__Aim of the task__: Find the line containing "Screen dimensions: 1456x837" in the entries below. Restate it and each line after it, word for word, up to and including the line containing "Remove the car1:carare mapping with red icon".

(Data listing begins)

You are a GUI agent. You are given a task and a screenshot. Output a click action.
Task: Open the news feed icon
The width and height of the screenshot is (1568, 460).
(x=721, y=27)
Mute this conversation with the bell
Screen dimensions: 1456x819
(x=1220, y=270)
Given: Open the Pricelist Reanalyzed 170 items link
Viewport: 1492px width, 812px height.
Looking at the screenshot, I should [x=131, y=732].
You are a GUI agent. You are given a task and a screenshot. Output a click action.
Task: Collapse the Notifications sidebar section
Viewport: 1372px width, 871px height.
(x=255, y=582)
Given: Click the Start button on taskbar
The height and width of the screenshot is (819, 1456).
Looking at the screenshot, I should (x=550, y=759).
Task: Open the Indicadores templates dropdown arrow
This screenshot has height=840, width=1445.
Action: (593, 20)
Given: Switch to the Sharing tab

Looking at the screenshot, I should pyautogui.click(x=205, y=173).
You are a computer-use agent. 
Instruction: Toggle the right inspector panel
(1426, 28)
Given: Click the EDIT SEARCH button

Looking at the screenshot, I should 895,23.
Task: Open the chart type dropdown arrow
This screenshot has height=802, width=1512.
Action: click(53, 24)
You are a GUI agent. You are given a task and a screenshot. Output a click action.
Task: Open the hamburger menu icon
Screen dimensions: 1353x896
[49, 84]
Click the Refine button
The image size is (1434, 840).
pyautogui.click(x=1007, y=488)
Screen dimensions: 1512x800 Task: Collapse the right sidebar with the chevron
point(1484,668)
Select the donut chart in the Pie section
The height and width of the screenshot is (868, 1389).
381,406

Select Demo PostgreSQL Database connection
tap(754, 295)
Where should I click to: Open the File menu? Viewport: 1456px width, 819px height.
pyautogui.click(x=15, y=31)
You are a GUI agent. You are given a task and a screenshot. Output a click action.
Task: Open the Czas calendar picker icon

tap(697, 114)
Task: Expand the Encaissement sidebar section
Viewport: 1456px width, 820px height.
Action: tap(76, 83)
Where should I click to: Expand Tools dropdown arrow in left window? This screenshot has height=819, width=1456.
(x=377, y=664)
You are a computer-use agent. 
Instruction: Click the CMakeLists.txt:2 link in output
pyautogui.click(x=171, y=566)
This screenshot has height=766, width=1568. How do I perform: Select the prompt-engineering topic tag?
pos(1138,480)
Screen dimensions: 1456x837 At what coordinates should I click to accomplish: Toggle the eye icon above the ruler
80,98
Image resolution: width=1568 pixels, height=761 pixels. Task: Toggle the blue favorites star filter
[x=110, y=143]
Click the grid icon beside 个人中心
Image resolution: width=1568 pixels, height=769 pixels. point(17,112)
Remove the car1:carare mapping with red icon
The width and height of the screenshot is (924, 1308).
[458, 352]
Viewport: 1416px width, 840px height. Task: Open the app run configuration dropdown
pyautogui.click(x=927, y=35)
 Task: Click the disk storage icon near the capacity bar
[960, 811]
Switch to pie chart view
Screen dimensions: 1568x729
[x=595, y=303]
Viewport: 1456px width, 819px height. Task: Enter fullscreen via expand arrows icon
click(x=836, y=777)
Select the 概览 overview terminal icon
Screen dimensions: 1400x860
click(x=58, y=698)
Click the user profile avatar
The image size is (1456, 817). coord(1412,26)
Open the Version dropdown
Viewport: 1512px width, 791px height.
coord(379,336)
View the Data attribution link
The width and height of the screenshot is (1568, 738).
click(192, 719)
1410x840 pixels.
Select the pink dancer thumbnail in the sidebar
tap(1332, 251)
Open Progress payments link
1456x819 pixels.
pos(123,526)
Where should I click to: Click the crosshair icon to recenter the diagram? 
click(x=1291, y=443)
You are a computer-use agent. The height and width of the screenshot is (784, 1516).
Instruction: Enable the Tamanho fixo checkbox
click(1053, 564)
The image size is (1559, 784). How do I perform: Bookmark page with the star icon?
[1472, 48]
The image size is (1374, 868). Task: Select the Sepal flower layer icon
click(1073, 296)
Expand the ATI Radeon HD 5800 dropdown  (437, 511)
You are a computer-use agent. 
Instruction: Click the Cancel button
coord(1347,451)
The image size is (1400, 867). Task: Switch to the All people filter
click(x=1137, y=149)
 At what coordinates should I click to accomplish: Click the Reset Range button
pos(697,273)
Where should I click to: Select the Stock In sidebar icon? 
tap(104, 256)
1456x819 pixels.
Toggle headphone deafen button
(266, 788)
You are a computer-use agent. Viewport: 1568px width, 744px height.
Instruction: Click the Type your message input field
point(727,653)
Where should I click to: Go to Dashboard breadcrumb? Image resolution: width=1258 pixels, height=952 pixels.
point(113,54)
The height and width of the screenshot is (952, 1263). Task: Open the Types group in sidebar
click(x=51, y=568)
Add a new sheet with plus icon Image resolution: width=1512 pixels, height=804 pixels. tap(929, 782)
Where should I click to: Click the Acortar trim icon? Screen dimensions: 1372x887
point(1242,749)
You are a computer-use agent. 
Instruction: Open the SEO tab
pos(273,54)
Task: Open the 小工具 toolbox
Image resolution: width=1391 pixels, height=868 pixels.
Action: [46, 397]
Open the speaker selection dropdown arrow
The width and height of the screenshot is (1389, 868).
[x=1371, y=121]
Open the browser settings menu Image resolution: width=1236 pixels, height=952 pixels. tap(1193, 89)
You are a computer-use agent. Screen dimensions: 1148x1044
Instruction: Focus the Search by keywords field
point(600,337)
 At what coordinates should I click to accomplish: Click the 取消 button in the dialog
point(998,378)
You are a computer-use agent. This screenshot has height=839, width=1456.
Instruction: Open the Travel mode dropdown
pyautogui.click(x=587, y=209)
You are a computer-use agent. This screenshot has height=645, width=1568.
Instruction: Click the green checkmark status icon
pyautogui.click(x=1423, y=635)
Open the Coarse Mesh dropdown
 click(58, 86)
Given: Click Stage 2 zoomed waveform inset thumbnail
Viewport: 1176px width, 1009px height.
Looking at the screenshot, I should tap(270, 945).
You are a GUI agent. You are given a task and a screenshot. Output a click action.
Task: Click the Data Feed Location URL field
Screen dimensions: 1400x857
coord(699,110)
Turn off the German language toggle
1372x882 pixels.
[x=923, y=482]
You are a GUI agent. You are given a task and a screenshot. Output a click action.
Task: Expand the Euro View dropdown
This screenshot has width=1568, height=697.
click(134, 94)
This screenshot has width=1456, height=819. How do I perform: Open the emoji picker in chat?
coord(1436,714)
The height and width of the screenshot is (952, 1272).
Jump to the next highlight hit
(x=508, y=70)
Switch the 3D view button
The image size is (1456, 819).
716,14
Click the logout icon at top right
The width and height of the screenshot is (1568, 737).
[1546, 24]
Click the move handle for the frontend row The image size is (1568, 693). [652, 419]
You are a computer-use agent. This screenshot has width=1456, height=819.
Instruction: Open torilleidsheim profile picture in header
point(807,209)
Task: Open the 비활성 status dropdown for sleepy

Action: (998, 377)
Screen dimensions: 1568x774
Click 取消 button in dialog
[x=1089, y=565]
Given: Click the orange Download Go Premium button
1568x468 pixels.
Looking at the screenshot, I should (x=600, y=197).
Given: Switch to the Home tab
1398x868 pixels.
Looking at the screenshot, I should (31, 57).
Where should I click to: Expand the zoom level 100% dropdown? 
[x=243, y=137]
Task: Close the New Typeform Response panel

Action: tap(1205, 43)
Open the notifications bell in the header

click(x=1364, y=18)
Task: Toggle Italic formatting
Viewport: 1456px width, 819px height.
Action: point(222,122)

(Data listing ends)

__Expected output__:
Screen dimensions: 1456x837 At what coordinates should I click to accomplish: Toggle the eye icon above the ruler
80,98
Image resolution: width=1568 pixels, height=761 pixels. Task: Toggle the blue favorites star filter
[x=110, y=143]
Click the grid icon beside 个人中心
Image resolution: width=1568 pixels, height=769 pixels. point(17,112)
Remove the car1:carare mapping with red icon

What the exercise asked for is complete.